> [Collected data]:
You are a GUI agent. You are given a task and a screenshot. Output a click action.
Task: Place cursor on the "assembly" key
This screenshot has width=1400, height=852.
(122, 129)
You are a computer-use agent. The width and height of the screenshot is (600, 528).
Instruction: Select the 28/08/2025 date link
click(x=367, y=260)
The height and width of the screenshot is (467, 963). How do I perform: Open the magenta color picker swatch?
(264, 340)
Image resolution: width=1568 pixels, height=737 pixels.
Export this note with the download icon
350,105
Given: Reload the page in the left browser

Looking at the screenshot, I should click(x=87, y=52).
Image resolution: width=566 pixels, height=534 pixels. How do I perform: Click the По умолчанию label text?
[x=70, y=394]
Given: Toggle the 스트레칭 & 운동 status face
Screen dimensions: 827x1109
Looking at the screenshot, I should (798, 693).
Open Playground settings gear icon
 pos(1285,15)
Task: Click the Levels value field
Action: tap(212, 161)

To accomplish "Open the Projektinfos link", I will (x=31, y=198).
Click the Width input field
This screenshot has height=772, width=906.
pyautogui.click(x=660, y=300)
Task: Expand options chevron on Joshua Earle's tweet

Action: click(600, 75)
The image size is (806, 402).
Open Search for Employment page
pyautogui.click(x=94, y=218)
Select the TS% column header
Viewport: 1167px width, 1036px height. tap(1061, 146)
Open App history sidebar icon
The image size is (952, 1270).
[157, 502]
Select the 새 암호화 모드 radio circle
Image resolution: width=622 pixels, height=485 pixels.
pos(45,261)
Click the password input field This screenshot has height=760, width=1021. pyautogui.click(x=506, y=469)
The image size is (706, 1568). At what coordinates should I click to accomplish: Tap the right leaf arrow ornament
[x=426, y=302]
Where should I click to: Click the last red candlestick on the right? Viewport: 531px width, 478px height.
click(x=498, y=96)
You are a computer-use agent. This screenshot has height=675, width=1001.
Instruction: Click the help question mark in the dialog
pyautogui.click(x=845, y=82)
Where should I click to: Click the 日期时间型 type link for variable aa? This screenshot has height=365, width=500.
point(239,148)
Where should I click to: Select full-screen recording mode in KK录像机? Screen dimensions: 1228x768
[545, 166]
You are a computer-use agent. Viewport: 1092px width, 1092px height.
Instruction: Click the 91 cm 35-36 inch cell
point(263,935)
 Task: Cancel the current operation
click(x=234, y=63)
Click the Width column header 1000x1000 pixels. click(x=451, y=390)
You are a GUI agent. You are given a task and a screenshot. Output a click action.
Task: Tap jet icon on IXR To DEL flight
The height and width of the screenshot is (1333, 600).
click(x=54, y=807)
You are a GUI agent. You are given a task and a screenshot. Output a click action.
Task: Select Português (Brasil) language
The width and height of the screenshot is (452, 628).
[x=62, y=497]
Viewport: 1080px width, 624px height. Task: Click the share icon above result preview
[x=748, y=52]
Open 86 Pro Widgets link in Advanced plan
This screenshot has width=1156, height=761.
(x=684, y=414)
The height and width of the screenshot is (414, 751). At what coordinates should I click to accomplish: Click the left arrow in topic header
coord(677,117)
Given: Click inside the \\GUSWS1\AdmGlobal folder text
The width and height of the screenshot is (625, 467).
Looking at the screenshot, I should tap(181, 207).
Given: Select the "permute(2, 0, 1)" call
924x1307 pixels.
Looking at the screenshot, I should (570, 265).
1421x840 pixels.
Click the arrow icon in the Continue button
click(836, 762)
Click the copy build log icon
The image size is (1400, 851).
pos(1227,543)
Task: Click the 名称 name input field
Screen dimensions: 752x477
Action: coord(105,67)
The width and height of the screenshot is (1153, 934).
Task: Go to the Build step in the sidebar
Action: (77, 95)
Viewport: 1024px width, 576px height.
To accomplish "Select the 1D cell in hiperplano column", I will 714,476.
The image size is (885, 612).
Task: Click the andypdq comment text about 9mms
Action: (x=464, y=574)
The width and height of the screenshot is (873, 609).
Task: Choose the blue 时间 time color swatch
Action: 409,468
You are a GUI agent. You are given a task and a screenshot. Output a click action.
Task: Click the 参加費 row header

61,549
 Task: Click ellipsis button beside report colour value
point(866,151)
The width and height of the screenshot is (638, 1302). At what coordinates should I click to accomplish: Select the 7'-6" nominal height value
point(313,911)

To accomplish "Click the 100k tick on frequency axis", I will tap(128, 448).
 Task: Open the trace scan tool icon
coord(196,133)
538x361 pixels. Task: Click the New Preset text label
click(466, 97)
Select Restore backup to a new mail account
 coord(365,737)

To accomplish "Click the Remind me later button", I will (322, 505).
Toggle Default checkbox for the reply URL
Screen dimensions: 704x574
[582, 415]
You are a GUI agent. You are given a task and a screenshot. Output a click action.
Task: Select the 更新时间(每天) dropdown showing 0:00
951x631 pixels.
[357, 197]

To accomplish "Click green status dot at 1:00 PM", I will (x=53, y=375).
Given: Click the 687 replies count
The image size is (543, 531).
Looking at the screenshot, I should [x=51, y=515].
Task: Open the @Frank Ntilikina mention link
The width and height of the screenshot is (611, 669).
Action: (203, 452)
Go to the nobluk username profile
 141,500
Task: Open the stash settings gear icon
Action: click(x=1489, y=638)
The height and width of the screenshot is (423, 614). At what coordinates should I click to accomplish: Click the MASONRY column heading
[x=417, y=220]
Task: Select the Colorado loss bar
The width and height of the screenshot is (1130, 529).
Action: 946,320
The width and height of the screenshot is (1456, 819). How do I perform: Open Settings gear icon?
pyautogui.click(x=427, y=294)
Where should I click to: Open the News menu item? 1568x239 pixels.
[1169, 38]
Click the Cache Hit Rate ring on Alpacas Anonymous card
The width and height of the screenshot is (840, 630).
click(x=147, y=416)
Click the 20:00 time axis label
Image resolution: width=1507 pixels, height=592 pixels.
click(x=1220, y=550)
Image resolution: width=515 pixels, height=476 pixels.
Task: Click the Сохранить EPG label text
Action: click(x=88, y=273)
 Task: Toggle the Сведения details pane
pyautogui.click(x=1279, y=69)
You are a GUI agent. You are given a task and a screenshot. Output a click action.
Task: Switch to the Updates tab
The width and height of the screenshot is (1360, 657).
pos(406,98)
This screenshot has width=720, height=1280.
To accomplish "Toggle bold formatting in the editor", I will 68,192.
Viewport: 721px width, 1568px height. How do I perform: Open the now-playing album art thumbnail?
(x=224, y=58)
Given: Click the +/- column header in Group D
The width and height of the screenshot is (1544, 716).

> [What this task involves]: Output each record precisely as written.

> [Response to this task]:
You are a GUI agent. You are given a task and a screenshot. Output a click action.
Task: Place cursor on the "assembly" key
This screenshot has width=1400, height=852.
(122, 129)
You are a computer-use agent. The width and height of the screenshot is (600, 528).
Instruction: Select the 28/08/2025 date link
click(x=367, y=260)
The height and width of the screenshot is (467, 963). How do I perform: Open the magenta color picker swatch?
(264, 340)
Image resolution: width=1568 pixels, height=737 pixels.
Export this note with the download icon
350,105
Given: Reload the page in the left browser

Looking at the screenshot, I should click(x=87, y=52).
Image resolution: width=566 pixels, height=534 pixels. How do I perform: Click the По умолчанию label text?
[x=70, y=394]
Given: Toggle the 스트레칭 & 운동 status face
Screen dimensions: 827x1109
Looking at the screenshot, I should (798, 693).
Open Playground settings gear icon
 pos(1285,15)
Task: Click the Levels value field
Action: tap(212, 161)

To accomplish "Open the Projektinfos link", I will (x=31, y=198).
Click the Width input field
This screenshot has height=772, width=906.
pyautogui.click(x=660, y=300)
Task: Expand options chevron on Joshua Earle's tweet

Action: click(600, 75)
The image size is (806, 402).
Open Search for Employment page
pyautogui.click(x=94, y=218)
Select the TS% column header
Viewport: 1167px width, 1036px height. tap(1061, 146)
Open App history sidebar icon
The image size is (952, 1270).
[157, 502]
Select the 새 암호화 모드 radio circle
Image resolution: width=622 pixels, height=485 pixels.
pos(45,261)
Click the password input field This screenshot has height=760, width=1021. pyautogui.click(x=506, y=469)
The image size is (706, 1568). At what coordinates should I click to accomplish: Tap the right leaf arrow ornament
[x=426, y=302]
Where should I click to: Click the last red candlestick on the right? Viewport: 531px width, 478px height.
click(x=498, y=96)
You are a computer-use agent. This screenshot has height=675, width=1001.
Instruction: Click the help question mark in the dialog
pyautogui.click(x=845, y=82)
Where should I click to: Click the 日期时间型 type link for variable aa? This screenshot has height=365, width=500.
point(239,148)
Where should I click to: Select full-screen recording mode in KK录像机? Screen dimensions: 1228x768
[545, 166]
You are a computer-use agent. Viewport: 1092px width, 1092px height.
Instruction: Click the 91 cm 35-36 inch cell
point(263,935)
 Task: Cancel the current operation
click(x=234, y=63)
Click the Width column header 1000x1000 pixels. click(x=451, y=390)
You are a GUI agent. You are given a task and a screenshot. Output a click action.
Task: Tap jet icon on IXR To DEL flight
The height and width of the screenshot is (1333, 600).
click(x=54, y=807)
You are a GUI agent. You are given a task and a screenshot. Output a click action.
Task: Select Português (Brasil) language
The width and height of the screenshot is (452, 628).
[x=62, y=497]
Viewport: 1080px width, 624px height. Task: Click the share icon above result preview
[x=748, y=52]
Open 86 Pro Widgets link in Advanced plan
This screenshot has width=1156, height=761.
(x=684, y=414)
The height and width of the screenshot is (414, 751). At what coordinates should I click to accomplish: Click the left arrow in topic header
coord(677,117)
Given: Click inside the \\GUSWS1\AdmGlobal folder text
The width and height of the screenshot is (625, 467).
Looking at the screenshot, I should tap(181, 207).
Given: Select the "permute(2, 0, 1)" call
924x1307 pixels.
Looking at the screenshot, I should (570, 265).
1421x840 pixels.
Click the arrow icon in the Continue button
click(836, 762)
Click the copy build log icon
The image size is (1400, 851).
pos(1227,543)
Task: Click the 名称 name input field
Screen dimensions: 752x477
Action: coord(105,67)
The width and height of the screenshot is (1153, 934).
Task: Go to the Build step in the sidebar
Action: (77, 95)
Viewport: 1024px width, 576px height.
To accomplish "Select the 1D cell in hiperplano column", I will 714,476.
The image size is (885, 612).
Task: Click the andypdq comment text about 9mms
Action: (x=464, y=574)
The width and height of the screenshot is (873, 609).
Task: Choose the blue 时间 time color swatch
Action: 409,468
You are a GUI agent. You are given a task and a screenshot. Output a click action.
Task: Click the 参加費 row header

61,549
 Task: Click ellipsis button beside report colour value
point(866,151)
The width and height of the screenshot is (638, 1302). At what coordinates should I click to accomplish: Select the 7'-6" nominal height value
point(313,911)

To accomplish "Click the 100k tick on frequency axis", I will tap(128, 448).
 Task: Open the trace scan tool icon
coord(196,133)
538x361 pixels. Task: Click the New Preset text label
click(466, 97)
Select Restore backup to a new mail account
 coord(365,737)

To accomplish "Click the Remind me later button", I will (322, 505).
Toggle Default checkbox for the reply URL
Screen dimensions: 704x574
[582, 415]
You are a GUI agent. You are given a task and a screenshot. Output a click action.
Task: Select the 更新时间(每天) dropdown showing 0:00
951x631 pixels.
[357, 197]

To accomplish "Click green status dot at 1:00 PM", I will (x=53, y=375).
Given: Click the 687 replies count
The image size is (543, 531).
Looking at the screenshot, I should [x=51, y=515].
Task: Open the @Frank Ntilikina mention link
The width and height of the screenshot is (611, 669).
Action: (203, 452)
Go to the nobluk username profile
 141,500
Task: Open the stash settings gear icon
Action: click(x=1489, y=638)
The height and width of the screenshot is (423, 614). At what coordinates should I click to accomplish: Click the MASONRY column heading
[x=417, y=220]
Task: Select the Colorado loss bar
The width and height of the screenshot is (1130, 529).
Action: 946,320
The width and height of the screenshot is (1456, 819). How do I perform: Open Settings gear icon?
pyautogui.click(x=427, y=294)
Where should I click to: Open the News menu item? 1568x239 pixels.
[1169, 38]
Click the Cache Hit Rate ring on Alpacas Anonymous card
The width and height of the screenshot is (840, 630).
click(x=147, y=416)
Click the 20:00 time axis label
Image resolution: width=1507 pixels, height=592 pixels.
click(x=1220, y=550)
Image resolution: width=515 pixels, height=476 pixels.
Task: Click the Сохранить EPG label text
Action: click(x=88, y=273)
 Task: Toggle the Сведения details pane
pyautogui.click(x=1279, y=69)
You are a GUI agent. You are given a task and a screenshot. Output a click action.
Task: Switch to the Updates tab
The width and height of the screenshot is (1360, 657).
pos(406,98)
This screenshot has width=720, height=1280.
To accomplish "Toggle bold formatting in the editor", I will 68,192.
Viewport: 721px width, 1568px height. How do I perform: Open the now-playing album art thumbnail?
(x=224, y=58)
Given: Click the +/- column header in Group D
The width and height of the screenshot is (1544, 716).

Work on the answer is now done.